July 13, 2020
Emergency Room Letter 

This emergency room appeal letter template can be tailored to fit your denial. For assistance with a completely researched, focused and custom letter, call the helpline @ 920.664.9407.
Your name and address 
Address of Claims review department 
RE: Name of Insured:
Plan ID #:
Claim #: 
Dear Claims Review Department:
I am writing to you in regards to a claim submitted by [Medical Provider] for [patient]. The charges were rendered on [Date] and totaled [Claim dollar total].  [Health Plan] has denied payment stating that the Emergency Admission was not covered.
[Patient] was treated in the emergency room of [Facility/Hospital Name] on [Date of Service] as a result of [list condition(s)].  This required for the [Patient] to be taken to the nearest emergency room facility for treatment.  
Option 1:  There was not an opportunity for [Facility/Hospital Name] or the patient to obtain prior authorization from the health plan prior to receiving emergency treatment. Once [Patient] was stabilized on [Date] we did speak with a health plan representative to request an authorization on the emergency room treatment.  We have since been told that the [Patient] had to be seen at a designated hospital, but due to the emergency situation we had to choose the nearest emergency room facility.
Option 2:  We did speak with a health plan representative to request an authorization on the emergency room treatment, but the health plan indicated that pre-certification of the emergency room visit was not required and therefore one was not obtained.  Consequently, we should not be penalized from receiving inaccurate information from the health plan.
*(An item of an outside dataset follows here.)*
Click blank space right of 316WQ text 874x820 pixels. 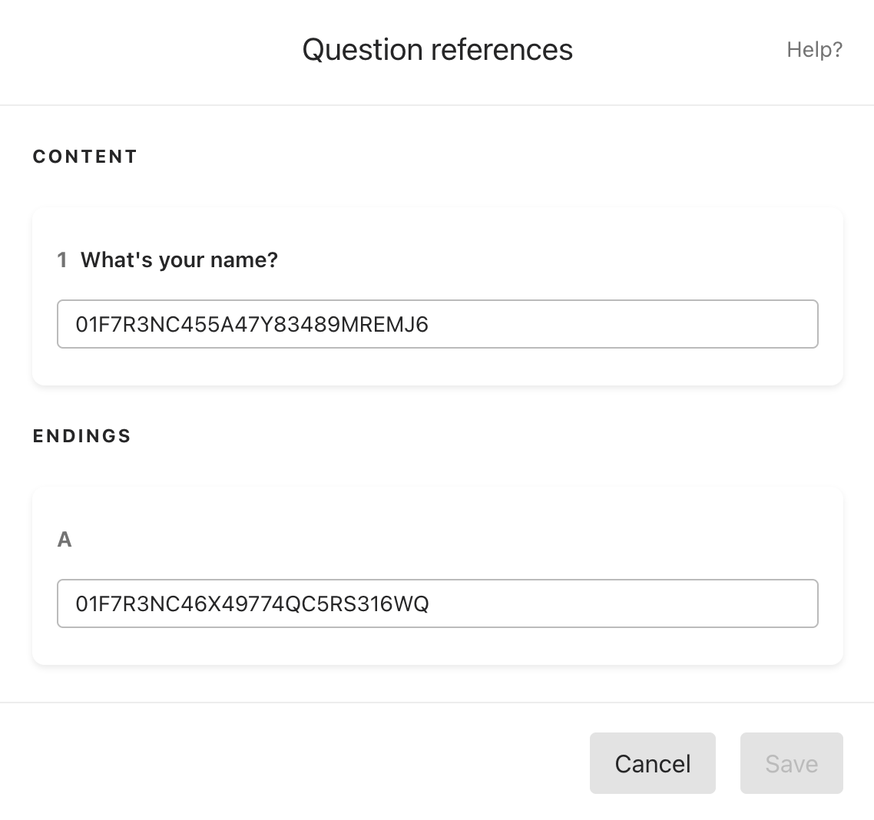619,603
Option 3:  [Facility/Hospital Name] or [Primary Care Physician Name] is contracted with my health plan and as they are participating providers they should be aware that an authorization for my Emergency Visit should have been authorized.  I did provide my health insurance information to the Emergency Room Admitting Office and they should have initiated the authorization.  As such, I should not be penalized for their error.
As this visit was medically necessary, I am requesting the health plan override its denial of this claim.  Additionally, I have included a statement of medical necessity from the emergency physician who is also prepared to provide a rebuttal to your decision.
Thank you for your time and consideration.